**Work instructions**
Reproduce the recorded data below line for line, with no changes.

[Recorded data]
####################

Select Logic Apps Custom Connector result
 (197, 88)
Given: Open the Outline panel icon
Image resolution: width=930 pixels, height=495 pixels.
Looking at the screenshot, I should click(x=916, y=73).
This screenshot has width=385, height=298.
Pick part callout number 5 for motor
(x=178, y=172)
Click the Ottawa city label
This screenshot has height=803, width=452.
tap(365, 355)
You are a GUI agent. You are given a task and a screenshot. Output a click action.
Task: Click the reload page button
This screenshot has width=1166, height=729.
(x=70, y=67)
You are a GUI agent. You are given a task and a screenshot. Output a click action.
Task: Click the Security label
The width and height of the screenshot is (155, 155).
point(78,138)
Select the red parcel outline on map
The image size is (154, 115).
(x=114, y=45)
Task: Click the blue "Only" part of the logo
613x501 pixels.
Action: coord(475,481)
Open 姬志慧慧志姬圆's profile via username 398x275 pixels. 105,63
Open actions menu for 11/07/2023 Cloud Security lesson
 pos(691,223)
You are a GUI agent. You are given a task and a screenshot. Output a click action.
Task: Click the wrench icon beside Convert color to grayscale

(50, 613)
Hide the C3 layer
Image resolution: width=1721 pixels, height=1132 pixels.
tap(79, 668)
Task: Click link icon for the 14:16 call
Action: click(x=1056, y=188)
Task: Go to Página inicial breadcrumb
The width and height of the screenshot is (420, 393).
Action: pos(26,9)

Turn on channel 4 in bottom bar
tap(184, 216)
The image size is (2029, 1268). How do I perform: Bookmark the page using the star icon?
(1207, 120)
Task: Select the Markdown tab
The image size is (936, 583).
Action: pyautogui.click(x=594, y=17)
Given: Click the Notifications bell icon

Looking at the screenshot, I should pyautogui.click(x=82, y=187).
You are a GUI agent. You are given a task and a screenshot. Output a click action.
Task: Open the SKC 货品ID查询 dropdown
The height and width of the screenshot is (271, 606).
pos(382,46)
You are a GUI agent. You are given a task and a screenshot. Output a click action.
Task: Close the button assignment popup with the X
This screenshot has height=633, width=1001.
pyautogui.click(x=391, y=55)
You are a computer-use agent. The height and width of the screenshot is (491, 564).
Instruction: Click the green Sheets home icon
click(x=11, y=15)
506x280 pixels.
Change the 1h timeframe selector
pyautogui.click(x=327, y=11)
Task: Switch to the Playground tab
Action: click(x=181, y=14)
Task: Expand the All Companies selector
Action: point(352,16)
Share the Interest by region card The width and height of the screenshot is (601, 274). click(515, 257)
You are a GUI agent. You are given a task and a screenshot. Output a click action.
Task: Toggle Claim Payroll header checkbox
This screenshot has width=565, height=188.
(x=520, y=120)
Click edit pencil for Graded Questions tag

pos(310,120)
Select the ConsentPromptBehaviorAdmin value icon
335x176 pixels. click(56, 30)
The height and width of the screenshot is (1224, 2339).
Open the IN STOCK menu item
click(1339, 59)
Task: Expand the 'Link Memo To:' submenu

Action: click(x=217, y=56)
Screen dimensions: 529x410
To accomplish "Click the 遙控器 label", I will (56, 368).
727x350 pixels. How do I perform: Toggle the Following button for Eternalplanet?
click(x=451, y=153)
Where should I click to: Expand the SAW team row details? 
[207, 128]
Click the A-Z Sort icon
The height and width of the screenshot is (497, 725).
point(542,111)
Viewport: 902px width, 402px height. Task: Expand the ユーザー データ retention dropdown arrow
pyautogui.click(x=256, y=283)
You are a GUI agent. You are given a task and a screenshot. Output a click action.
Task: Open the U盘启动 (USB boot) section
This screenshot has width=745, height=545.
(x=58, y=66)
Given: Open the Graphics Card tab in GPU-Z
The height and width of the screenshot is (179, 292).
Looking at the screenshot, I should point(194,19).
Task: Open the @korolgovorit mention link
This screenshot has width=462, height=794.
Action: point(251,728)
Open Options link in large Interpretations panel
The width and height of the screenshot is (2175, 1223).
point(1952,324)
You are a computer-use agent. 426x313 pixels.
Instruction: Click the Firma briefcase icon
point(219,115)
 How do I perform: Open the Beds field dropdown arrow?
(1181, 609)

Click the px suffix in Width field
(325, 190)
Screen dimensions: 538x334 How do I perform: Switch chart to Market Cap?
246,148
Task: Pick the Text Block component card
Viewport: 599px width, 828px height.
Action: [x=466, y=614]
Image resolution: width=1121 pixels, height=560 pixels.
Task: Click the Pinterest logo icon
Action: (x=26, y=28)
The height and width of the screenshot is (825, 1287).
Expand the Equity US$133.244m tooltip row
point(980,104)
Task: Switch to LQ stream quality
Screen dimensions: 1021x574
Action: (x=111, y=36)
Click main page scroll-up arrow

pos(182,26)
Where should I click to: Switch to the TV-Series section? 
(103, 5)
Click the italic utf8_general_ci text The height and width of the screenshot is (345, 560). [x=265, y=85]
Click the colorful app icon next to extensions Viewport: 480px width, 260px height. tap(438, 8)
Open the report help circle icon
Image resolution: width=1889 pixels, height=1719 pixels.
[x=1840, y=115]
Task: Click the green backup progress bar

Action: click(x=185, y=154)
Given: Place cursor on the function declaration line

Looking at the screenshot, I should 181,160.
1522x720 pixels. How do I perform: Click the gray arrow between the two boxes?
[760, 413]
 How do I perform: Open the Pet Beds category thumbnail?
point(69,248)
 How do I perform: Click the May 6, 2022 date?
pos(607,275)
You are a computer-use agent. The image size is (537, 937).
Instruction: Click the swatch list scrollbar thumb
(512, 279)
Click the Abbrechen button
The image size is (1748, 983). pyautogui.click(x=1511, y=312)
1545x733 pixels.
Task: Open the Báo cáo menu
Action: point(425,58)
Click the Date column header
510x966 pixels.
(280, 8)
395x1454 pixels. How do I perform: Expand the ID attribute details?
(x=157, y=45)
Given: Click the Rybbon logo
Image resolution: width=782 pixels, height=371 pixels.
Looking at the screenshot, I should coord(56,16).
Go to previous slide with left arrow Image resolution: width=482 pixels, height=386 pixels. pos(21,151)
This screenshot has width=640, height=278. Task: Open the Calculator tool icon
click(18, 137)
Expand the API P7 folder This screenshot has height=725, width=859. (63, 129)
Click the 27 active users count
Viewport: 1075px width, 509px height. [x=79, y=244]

####################

**Full solution**
Select Logic Apps Custom Connector result
 (197, 88)
Given: Open the Outline panel icon
Image resolution: width=930 pixels, height=495 pixels.
Looking at the screenshot, I should click(x=916, y=73).
This screenshot has width=385, height=298.
Pick part callout number 5 for motor
(x=178, y=172)
Click the Ottawa city label
This screenshot has height=803, width=452.
tap(365, 355)
You are a GUI agent. You are given a task and a screenshot. Output a click action.
Task: Click the reload page button
This screenshot has width=1166, height=729.
(x=70, y=67)
You are a GUI agent. You are given a task and a screenshot. Output a click action.
Task: Click the Security label
The width and height of the screenshot is (155, 155).
point(78,138)
Select the red parcel outline on map
The image size is (154, 115).
(x=114, y=45)
Task: Click the blue "Only" part of the logo
613x501 pixels.
Action: coord(475,481)
Open 姬志慧慧志姬圆's profile via username 398x275 pixels. 105,63
Open actions menu for 11/07/2023 Cloud Security lesson
 pos(691,223)
You are a GUI agent. You are given a task and a screenshot. Output a click action.
Task: Click the wrench icon beside Convert color to grayscale

(50, 613)
Hide the C3 layer
Image resolution: width=1721 pixels, height=1132 pixels.
tap(79, 668)
Task: Click link icon for the 14:16 call
Action: click(x=1056, y=188)
Task: Go to Página inicial breadcrumb
The width and height of the screenshot is (420, 393).
Action: pos(26,9)

Turn on channel 4 in bottom bar
tap(184, 216)
The image size is (2029, 1268). How do I perform: Bookmark the page using the star icon?
(1207, 120)
Task: Select the Markdown tab
The image size is (936, 583).
Action: pyautogui.click(x=594, y=17)
Given: Click the Notifications bell icon

Looking at the screenshot, I should pyautogui.click(x=82, y=187).
You are a GUI agent. You are given a task and a screenshot. Output a click action.
Task: Open the SKC 货品ID查询 dropdown
The height and width of the screenshot is (271, 606).
pos(382,46)
You are a GUI agent. You are given a task and a screenshot. Output a click action.
Task: Close the button assignment popup with the X
This screenshot has height=633, width=1001.
pyautogui.click(x=391, y=55)
You are a computer-use agent. The height and width of the screenshot is (491, 564).
Instruction: Click the green Sheets home icon
click(x=11, y=15)
506x280 pixels.
Change the 1h timeframe selector
pyautogui.click(x=327, y=11)
Task: Switch to the Playground tab
Action: click(x=181, y=14)
Task: Expand the All Companies selector
Action: point(352,16)
Share the Interest by region card The width and height of the screenshot is (601, 274). click(515, 257)
You are a GUI agent. You are given a task and a screenshot. Output a click action.
Task: Toggle Claim Payroll header checkbox
This screenshot has width=565, height=188.
(x=520, y=120)
Click edit pencil for Graded Questions tag

pos(310,120)
Select the ConsentPromptBehaviorAdmin value icon
335x176 pixels. click(56, 30)
The height and width of the screenshot is (1224, 2339).
Open the IN STOCK menu item
click(1339, 59)
Task: Expand the 'Link Memo To:' submenu

Action: click(x=217, y=56)
Screen dimensions: 529x410
To accomplish "Click the 遙控器 label", I will (56, 368).
727x350 pixels. How do I perform: Toggle the Following button for Eternalplanet?
click(x=451, y=153)
Where should I click to: Expand the SAW team row details? 
[207, 128]
Click the A-Z Sort icon
The height and width of the screenshot is (497, 725).
point(542,111)
Viewport: 902px width, 402px height. Task: Expand the ユーザー データ retention dropdown arrow
pyautogui.click(x=256, y=283)
You are a GUI agent. You are given a task and a screenshot. Output a click action.
Task: Open the U盘启动 (USB boot) section
This screenshot has width=745, height=545.
(x=58, y=66)
Given: Open the Graphics Card tab in GPU-Z
The height and width of the screenshot is (179, 292).
Looking at the screenshot, I should point(194,19).
Task: Open the @korolgovorit mention link
This screenshot has width=462, height=794.
Action: point(251,728)
Open Options link in large Interpretations panel
The width and height of the screenshot is (2175, 1223).
point(1952,324)
You are a computer-use agent. 426x313 pixels.
Instruction: Click the Firma briefcase icon
point(219,115)
 How do I perform: Open the Beds field dropdown arrow?
(1181, 609)

Click the px suffix in Width field
(325, 190)
Screen dimensions: 538x334 How do I perform: Switch chart to Market Cap?
246,148
Task: Pick the Text Block component card
Viewport: 599px width, 828px height.
Action: [x=466, y=614]
Image resolution: width=1121 pixels, height=560 pixels.
Task: Click the Pinterest logo icon
Action: (x=26, y=28)
The height and width of the screenshot is (825, 1287).
Expand the Equity US$133.244m tooltip row
point(980,104)
Task: Switch to LQ stream quality
Screen dimensions: 1021x574
Action: (x=111, y=36)
Click main page scroll-up arrow

pos(182,26)
Where should I click to: Switch to the TV-Series section? 
(103, 5)
Click the italic utf8_general_ci text The height and width of the screenshot is (345, 560). [x=265, y=85]
Click the colorful app icon next to extensions Viewport: 480px width, 260px height. tap(438, 8)
Open the report help circle icon
Image resolution: width=1889 pixels, height=1719 pixels.
[x=1840, y=115]
Task: Click the green backup progress bar

Action: click(x=185, y=154)
Given: Place cursor on the function declaration line

Looking at the screenshot, I should 181,160.
1522x720 pixels. How do I perform: Click the gray arrow between the two boxes?
[760, 413]
 How do I perform: Open the Pet Beds category thumbnail?
point(69,248)
 How do I perform: Click the May 6, 2022 date?
pos(607,275)
You are a computer-use agent. The image size is (537, 937).
Instruction: Click the swatch list scrollbar thumb
(512, 279)
Click the Abbrechen button
The image size is (1748, 983). pyautogui.click(x=1511, y=312)
1545x733 pixels.
Task: Open the Báo cáo menu
Action: point(425,58)
Click the Date column header
510x966 pixels.
(280, 8)
395x1454 pixels. How do I perform: Expand the ID attribute details?
(x=157, y=45)
Given: Click the Rybbon logo
Image resolution: width=782 pixels, height=371 pixels.
Looking at the screenshot, I should coord(56,16).
Go to previous slide with left arrow Image resolution: width=482 pixels, height=386 pixels. pos(21,151)
This screenshot has width=640, height=278. Task: Open the Calculator tool icon
click(18, 137)
Expand the API P7 folder This screenshot has height=725, width=859. (63, 129)
Click the 27 active users count
Viewport: 1075px width, 509px height. [x=79, y=244]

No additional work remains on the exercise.